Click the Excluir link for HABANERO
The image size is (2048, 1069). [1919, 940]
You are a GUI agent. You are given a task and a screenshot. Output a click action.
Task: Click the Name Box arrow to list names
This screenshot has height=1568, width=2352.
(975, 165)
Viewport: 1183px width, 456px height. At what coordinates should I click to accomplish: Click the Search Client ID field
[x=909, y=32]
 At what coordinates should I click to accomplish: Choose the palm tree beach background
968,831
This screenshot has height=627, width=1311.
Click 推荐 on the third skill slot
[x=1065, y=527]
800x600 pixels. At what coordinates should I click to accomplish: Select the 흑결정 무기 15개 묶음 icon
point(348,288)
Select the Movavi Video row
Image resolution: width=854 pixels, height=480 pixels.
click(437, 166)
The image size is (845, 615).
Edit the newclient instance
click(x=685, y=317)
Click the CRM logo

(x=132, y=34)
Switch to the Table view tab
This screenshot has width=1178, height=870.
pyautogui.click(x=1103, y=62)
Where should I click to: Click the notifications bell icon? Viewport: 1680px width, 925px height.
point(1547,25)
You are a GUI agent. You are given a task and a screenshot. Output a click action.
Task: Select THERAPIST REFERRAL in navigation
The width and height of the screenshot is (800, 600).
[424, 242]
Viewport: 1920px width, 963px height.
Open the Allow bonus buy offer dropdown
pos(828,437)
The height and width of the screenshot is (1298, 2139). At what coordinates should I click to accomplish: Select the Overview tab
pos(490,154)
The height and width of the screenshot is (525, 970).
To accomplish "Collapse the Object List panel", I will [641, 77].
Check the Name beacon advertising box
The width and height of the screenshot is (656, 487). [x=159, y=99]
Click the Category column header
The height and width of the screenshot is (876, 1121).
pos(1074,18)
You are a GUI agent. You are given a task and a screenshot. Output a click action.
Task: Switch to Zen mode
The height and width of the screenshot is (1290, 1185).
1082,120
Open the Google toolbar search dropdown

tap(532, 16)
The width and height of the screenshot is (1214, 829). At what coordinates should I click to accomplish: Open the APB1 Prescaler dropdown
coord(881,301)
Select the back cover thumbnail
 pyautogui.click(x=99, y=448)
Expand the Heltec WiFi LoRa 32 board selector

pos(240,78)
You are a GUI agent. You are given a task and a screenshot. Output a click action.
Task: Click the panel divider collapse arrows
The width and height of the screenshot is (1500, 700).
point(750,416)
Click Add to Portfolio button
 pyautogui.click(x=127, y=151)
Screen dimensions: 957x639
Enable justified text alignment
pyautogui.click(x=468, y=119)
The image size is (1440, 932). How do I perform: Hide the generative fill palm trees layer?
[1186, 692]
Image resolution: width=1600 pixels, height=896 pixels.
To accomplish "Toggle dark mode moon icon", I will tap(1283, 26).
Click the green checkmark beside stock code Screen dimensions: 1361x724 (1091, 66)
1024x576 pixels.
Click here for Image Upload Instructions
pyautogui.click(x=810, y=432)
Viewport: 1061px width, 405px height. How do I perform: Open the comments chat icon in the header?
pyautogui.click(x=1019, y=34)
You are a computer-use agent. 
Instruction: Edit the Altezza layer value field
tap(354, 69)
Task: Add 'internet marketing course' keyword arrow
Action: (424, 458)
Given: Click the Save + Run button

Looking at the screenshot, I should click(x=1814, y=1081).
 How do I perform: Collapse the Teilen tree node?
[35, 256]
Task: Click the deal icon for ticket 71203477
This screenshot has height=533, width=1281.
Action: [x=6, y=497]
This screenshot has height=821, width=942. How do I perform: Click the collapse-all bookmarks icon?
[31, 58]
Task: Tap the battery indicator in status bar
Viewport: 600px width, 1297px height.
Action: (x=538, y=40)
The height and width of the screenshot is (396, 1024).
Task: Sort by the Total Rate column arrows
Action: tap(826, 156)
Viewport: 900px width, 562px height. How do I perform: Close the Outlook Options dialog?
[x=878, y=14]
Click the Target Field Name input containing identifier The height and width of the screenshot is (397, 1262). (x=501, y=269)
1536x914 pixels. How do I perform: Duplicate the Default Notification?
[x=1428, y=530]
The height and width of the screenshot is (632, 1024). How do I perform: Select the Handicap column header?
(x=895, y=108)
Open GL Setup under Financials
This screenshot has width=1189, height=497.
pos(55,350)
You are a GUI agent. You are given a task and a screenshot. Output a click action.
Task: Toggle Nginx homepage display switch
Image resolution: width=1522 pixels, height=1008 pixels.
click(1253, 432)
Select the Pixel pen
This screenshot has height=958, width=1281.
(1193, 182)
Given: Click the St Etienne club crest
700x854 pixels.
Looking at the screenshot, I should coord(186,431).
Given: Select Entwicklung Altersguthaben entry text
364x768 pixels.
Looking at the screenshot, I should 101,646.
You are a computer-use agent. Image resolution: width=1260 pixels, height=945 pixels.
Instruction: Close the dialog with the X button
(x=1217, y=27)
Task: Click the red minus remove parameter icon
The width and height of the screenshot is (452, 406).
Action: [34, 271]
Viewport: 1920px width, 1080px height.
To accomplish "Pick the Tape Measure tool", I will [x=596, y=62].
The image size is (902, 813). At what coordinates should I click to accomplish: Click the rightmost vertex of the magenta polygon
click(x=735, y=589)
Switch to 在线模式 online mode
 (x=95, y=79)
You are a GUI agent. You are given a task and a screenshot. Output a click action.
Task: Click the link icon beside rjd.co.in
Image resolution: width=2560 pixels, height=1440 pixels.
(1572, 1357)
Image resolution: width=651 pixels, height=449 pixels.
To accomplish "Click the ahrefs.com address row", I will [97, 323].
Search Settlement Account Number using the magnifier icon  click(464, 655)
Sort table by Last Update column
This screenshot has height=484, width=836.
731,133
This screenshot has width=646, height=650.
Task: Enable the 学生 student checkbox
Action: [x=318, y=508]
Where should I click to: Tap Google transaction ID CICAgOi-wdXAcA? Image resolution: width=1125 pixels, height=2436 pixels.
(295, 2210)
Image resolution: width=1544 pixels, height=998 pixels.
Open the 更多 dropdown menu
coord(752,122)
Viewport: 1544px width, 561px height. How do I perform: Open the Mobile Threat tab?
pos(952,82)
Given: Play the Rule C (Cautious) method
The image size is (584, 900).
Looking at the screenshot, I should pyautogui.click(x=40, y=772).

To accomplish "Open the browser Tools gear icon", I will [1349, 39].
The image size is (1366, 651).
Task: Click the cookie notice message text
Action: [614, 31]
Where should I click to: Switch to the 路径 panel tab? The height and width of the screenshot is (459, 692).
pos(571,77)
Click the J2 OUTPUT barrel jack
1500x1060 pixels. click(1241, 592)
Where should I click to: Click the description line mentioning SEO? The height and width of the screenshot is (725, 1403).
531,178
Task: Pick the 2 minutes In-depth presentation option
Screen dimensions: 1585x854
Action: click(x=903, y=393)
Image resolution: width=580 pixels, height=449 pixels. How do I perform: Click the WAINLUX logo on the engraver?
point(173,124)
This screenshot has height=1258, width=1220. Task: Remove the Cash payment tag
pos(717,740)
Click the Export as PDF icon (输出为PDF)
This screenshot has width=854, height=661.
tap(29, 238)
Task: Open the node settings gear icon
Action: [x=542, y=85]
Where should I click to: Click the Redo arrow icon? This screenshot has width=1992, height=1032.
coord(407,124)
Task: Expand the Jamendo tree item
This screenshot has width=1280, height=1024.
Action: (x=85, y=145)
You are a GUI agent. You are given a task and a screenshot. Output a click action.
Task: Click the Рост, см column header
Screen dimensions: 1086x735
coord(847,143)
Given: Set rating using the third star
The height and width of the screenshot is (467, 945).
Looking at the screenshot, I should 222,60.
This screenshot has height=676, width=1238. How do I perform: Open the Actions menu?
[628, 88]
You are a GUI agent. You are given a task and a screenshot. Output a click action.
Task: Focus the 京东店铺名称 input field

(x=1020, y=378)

■ EXERCISE DETAILS ■
Every line above with the string "Toggle" in it should be copied into the answer.

■ EXERCISE ANSWER ■
To accomplish "Toggle dark mode moon icon", I will tap(1283, 26).
Task: Toggle Nginx homepage display switch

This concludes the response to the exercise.